Pennsylvania couples who are in the process of a divorce may need to consider the new tax laws when negotiating alimony. The American Taxpayer Relief Act (ATRA) passed by Congress in January may affect spousal support if it bumps the payee's income into a higher tax bracket. There are ways to circumvent this issue that may benefit both the payee and the payer.
One of the largest provisions of ATRA was to raise the tax rate on high income earners. For a single filer, such as a divorcee, this would impact any income above $400,000 annually. Spousal support is typically considered to be taxable income. Therefore, during alimony negotiations, it might be wise to consider the tax implications. In some cases, accepting a lump sum payment upfront, which is non-taxable, instead of monthly alimony payments may make more financial sense.
Dividing up assets is another area that requires careful consideration. ATRA has made this process even more complex. Spouses who hope to get the most out of a divorce settlement may wish to consider negotiating for retirement funds and cash assets instead of property or stocks.
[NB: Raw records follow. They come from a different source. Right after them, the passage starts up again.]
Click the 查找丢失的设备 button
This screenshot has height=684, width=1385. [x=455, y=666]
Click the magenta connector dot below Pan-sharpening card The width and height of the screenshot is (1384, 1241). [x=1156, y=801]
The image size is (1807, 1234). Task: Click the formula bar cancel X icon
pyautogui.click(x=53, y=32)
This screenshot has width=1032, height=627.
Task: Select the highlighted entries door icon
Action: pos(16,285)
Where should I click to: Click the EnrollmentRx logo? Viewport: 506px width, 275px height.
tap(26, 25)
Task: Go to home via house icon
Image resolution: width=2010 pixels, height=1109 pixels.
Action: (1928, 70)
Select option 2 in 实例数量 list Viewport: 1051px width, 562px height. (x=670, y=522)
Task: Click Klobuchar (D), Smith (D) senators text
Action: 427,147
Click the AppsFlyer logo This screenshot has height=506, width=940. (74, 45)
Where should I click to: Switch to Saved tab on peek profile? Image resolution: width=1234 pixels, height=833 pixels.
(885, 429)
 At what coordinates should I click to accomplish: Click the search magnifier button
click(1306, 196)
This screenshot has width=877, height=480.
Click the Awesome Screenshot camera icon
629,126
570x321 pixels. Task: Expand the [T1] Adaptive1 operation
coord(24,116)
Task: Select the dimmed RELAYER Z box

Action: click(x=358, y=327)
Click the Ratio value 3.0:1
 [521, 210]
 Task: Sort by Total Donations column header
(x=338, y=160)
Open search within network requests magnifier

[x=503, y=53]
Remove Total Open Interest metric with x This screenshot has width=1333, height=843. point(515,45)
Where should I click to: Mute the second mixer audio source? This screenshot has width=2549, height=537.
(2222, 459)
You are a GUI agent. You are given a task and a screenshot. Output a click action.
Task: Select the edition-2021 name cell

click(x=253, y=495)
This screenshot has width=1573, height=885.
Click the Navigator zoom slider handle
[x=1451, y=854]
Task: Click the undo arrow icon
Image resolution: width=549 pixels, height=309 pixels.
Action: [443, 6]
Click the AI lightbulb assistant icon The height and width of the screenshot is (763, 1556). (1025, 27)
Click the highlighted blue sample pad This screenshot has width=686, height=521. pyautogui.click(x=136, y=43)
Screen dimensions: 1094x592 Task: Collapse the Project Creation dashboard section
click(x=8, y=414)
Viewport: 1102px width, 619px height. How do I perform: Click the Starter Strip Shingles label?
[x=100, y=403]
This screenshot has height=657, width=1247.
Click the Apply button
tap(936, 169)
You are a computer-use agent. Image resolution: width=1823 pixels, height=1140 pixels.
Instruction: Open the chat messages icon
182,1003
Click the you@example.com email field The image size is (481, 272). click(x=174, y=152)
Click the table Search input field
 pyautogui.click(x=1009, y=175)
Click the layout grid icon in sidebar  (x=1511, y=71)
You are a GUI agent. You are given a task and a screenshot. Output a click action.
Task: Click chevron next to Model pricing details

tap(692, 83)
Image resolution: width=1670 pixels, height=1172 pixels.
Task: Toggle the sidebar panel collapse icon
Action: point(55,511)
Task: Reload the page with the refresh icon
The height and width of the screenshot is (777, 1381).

This may help avoid capital gains taxes.
The spouse receiving alimony needs to ensure that he or she gets an amount that can allow him or her to maintain a reasonable standard of living as a single person. Therefore, Pennsylvania couples who are in the process of working out a divorce settlement may want to look at all the possible tax implications that can affect alimony and assets. Negotiating spousal support, particularly in high-asset divorce cases, may be challenging, but it can be done successfully with the right kind of guidance.